Most memorable for its unique Native American-inflected Seattle milieu, would-be dark comedy “Expiration Date” strains for every drop of charm it can wring from its overly precious tale about a young man awaiting his impending demise by a milk truck. Results are none too fresh, if not exactly sour, thanks to a handful of sympathetic performances. Pic opens today in Los Angeles, New York and Seattle and is unlikely to draw many more auds in limited commercial release than it did on the fest circuit.
Narrative’s “The Princess Bride”-style bookending device has a voluble old man (vet Native American thesp Ned Romero) striking up a conversation with a sullen boy (Nakotah LaRance) at a bus stop near their Indian reservation. The boy, who has run away from home, reluctantly agrees to hear a story the old man is itching to tellhim.
So begins the tale of Charlie Silvercloud III (Robert Guthrie), a young man of Native descent now living in Seattle. As seen in flashback, Charlie’s father and grandfather before him (both also played by Guthrie) both died after being run over by milk trucks on their 25th birthdays. Charlie is now just eight days from his own quarter-century milestone and more or less resigned to his fate.
While shopping for his funeral, Charlie buys a discounted casket, to the chagrin of a girl named Bessie Smith (Sascha Knopf) who had wanted the coffin for her terminally ill mother. Bessie retaliates by spray-painting corpse outlines outside Charlie’s door and stealing his suit from the cleaners — in short, the kind of behavior that will inevitably lead to romance.

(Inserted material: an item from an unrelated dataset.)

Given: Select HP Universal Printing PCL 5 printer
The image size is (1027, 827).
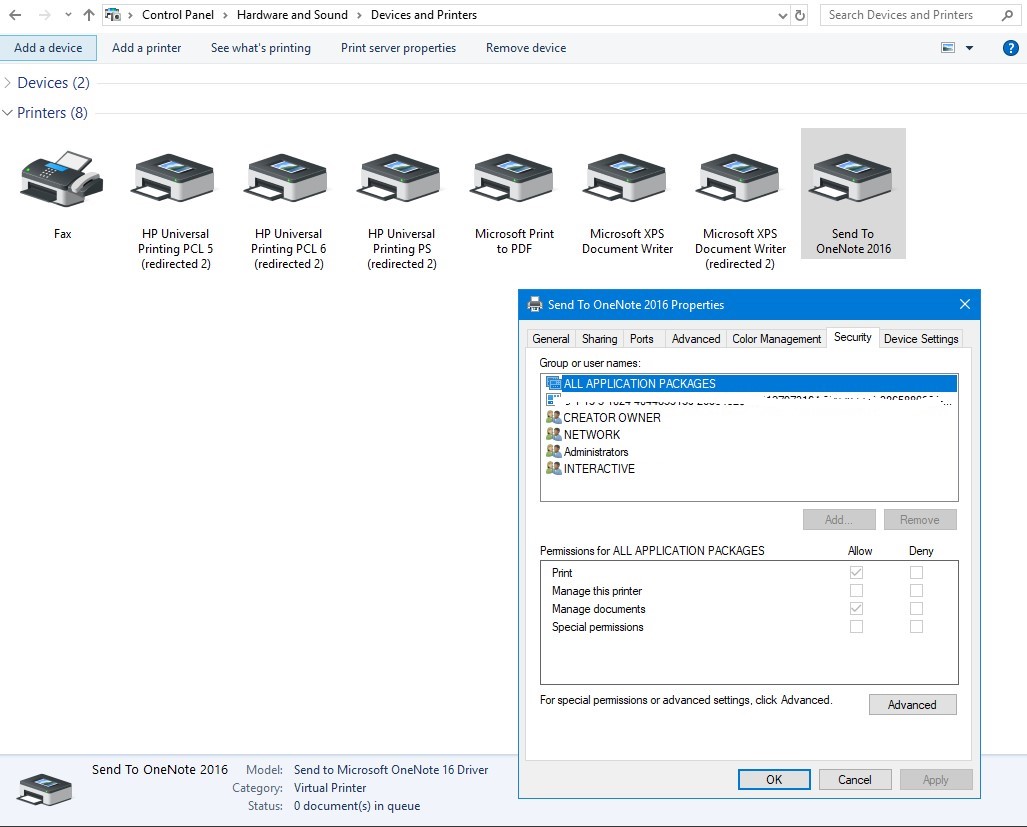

Rick Stevenson’s screenplay (which he also directed) contrives to have Charlie conclude that Bessie, not her mother, is near death, inspiring him to pursue her even as he keeps the Silvercloud family curse a secret.
With its depressive protagonist, woozy central romance, intimations of mortality and aggressively quirky supporting characters boasting names like Arnold the Addict (Brandon Whitehead) and Wild William (David Keith), pic is often reminiscent of “Garden State.”
Like that excessively cute film, “Expiration Date” is too stringy and disjointed for its sporadic charms to amount to much. Chief running gag, in which Charlie is stalked by a battalion of milk trucks, quickly wears out its welcome, especially since a daily countdown regularly reminds us that he still has a few days to live.
Lessons about living life to the fullest, even in the face of adversity, are expressed as the desire to “go down dancing” — a sentiment illustrated beautifully in a scene of Native American dance that becomes the film’s centerpiece. References to Charlie’s culture are otherwise subtle, and sometimes put across with affectionate humor.
Guthrie grounds the picture as best he can as the impassive hero, who reacts to almost every situation with silent bemusement. Knopf’s perf charms and grates in equal measure, as it’s not clear whether her character is supposed to be a girl-next-door type or a flailing neurotic. Dee Wallace Stone, the cast’s most recognizable face, sparkles with feeling as Charlie’s loving but understandably paranoid mother.
Bruce Worrall’s cinematography bursts with color, reflecting the story’s essential optimism where a grimmer palette might have accentuated its morose tone. Seattle locales and a steady stream of pop tunes from local bands lend the pic a highly specific flavor, though constant background shots of the Space Needle verge on obvious.